§ SUPPLIED ENTRIES:
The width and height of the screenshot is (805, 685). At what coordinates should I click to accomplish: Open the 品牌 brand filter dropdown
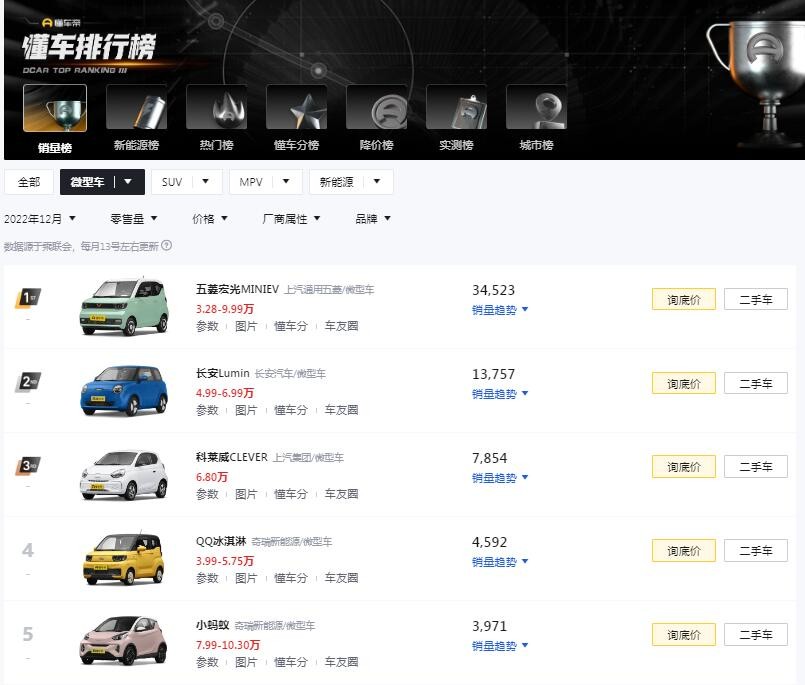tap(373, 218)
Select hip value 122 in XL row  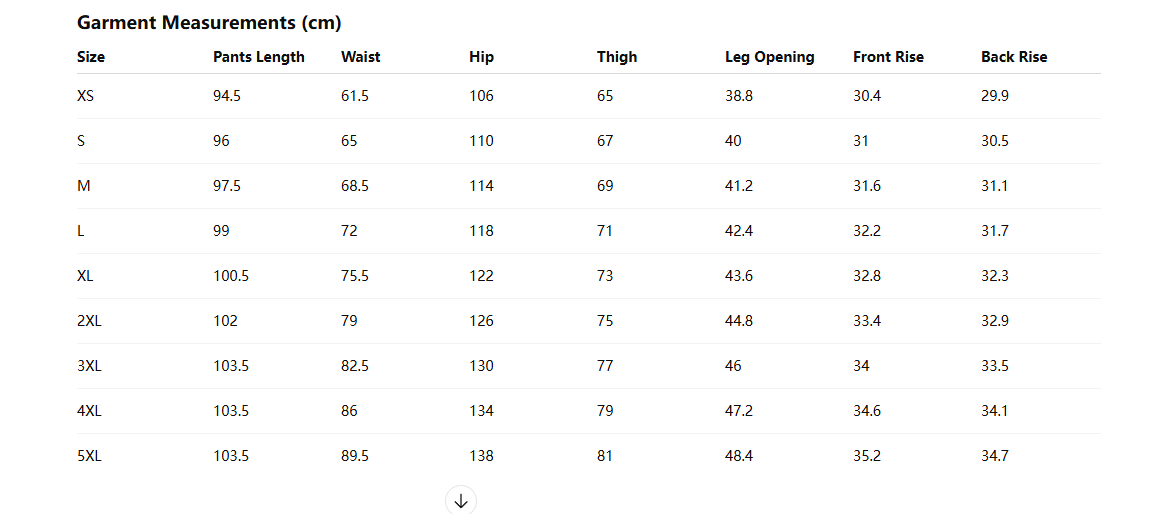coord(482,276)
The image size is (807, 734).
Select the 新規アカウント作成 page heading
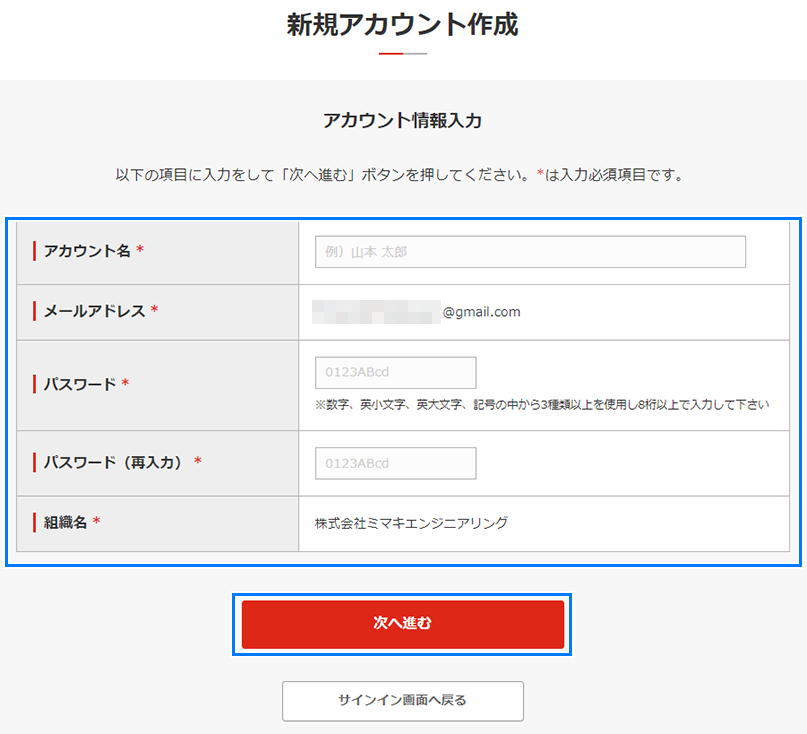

* * *

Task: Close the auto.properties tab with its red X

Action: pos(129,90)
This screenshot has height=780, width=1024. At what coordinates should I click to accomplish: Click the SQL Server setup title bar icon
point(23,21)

==

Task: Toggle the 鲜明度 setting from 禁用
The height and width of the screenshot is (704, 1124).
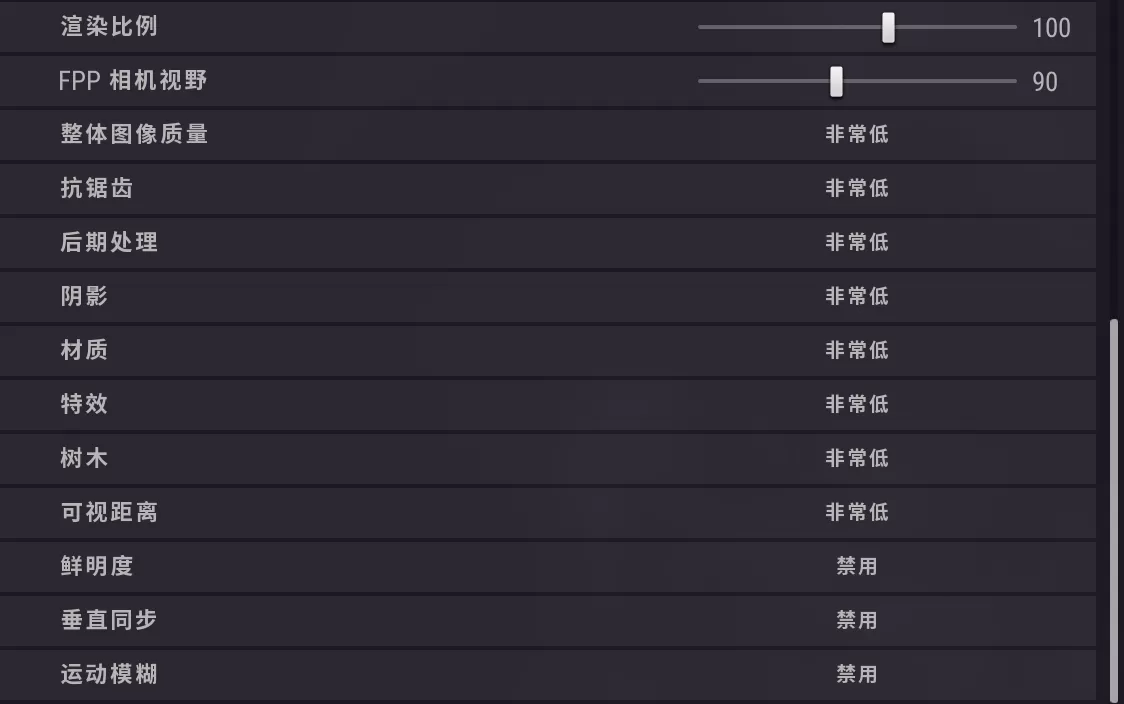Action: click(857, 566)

§ THE PROBLEM:
Copy out every line above that contains the word "should".

§ OUTPUT BELOW:
The width and height of the screenshot is (805, 685). At what coordinates should I click to accomplish: Open the 品牌 brand filter dropdown
This screenshot has height=780, width=1024. At what coordinates should I click to accomplish: Click the SQL Server setup title bar icon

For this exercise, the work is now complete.